→ Material shown
<<<<

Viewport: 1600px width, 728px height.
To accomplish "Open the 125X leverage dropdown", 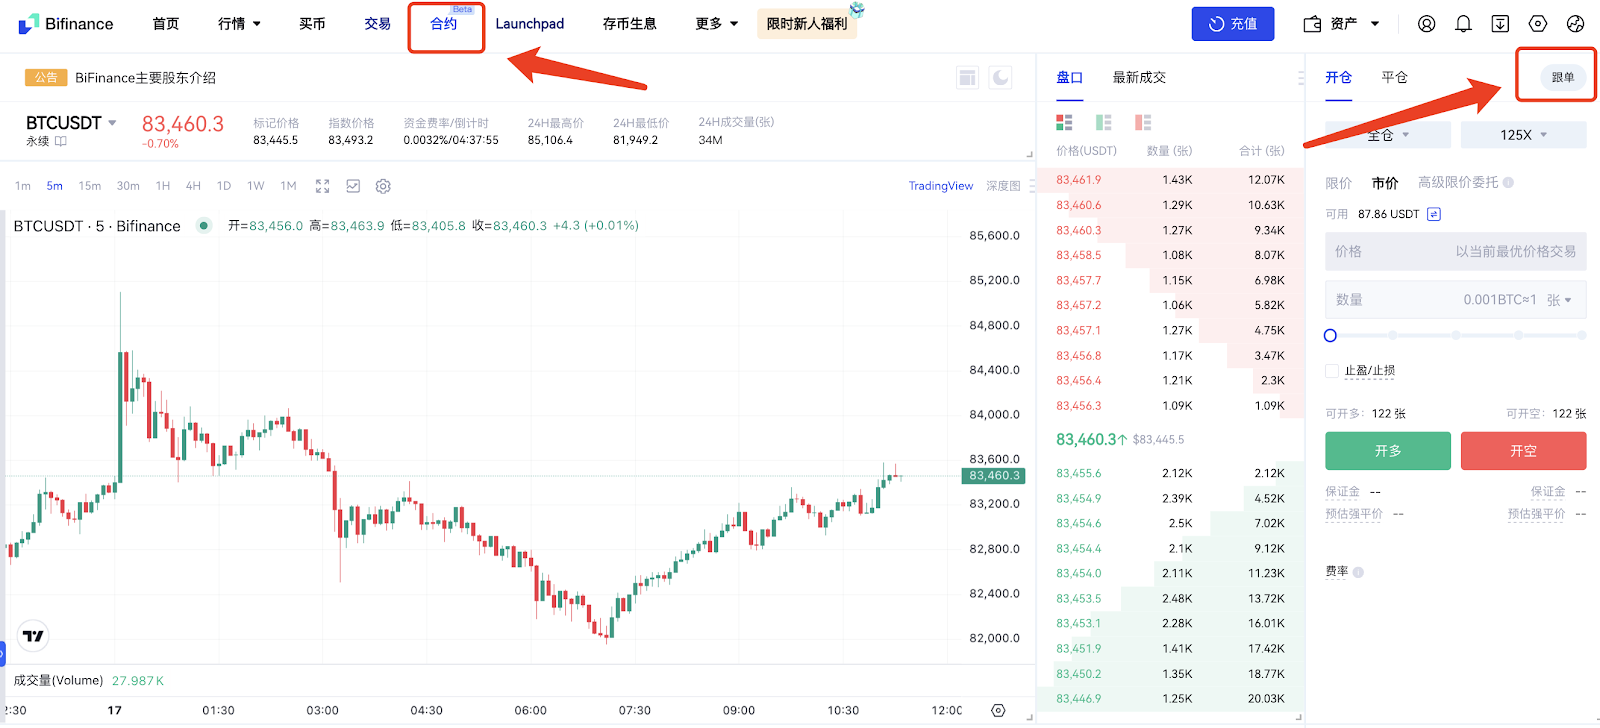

>>>>
<<<<

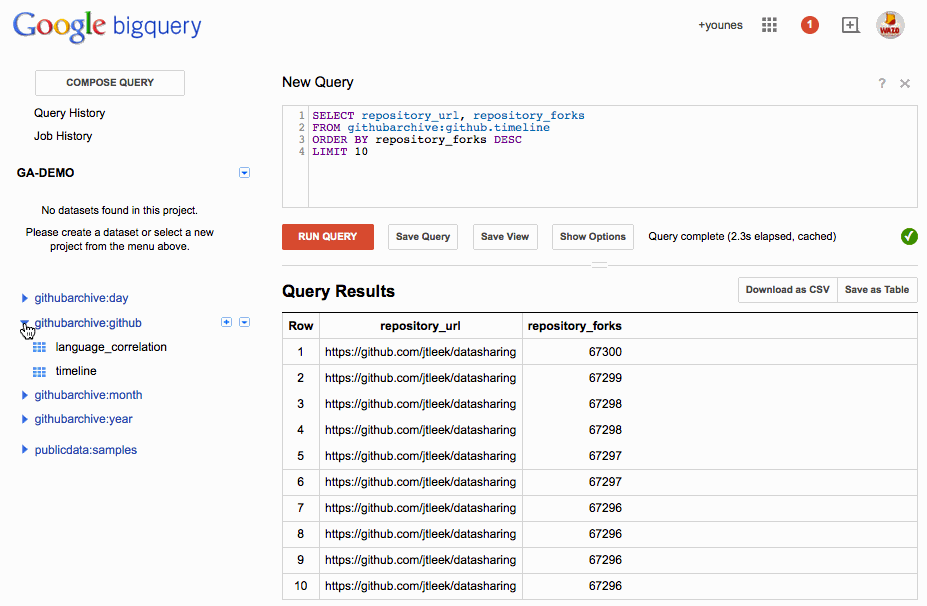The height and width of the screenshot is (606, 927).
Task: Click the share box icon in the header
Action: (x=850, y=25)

>>>>
<<<<

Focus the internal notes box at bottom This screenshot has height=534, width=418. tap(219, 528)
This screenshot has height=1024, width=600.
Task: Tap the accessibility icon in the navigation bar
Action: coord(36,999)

>>>>

Copy out the entries above, from the line containing "Viewport: 1600px width, 728px height." through the line containing "the 125X leverage", both lines included. Leave out the pictures.

Viewport: 1600px width, 728px height.
To accomplish "Open the 125X leverage dropdown", 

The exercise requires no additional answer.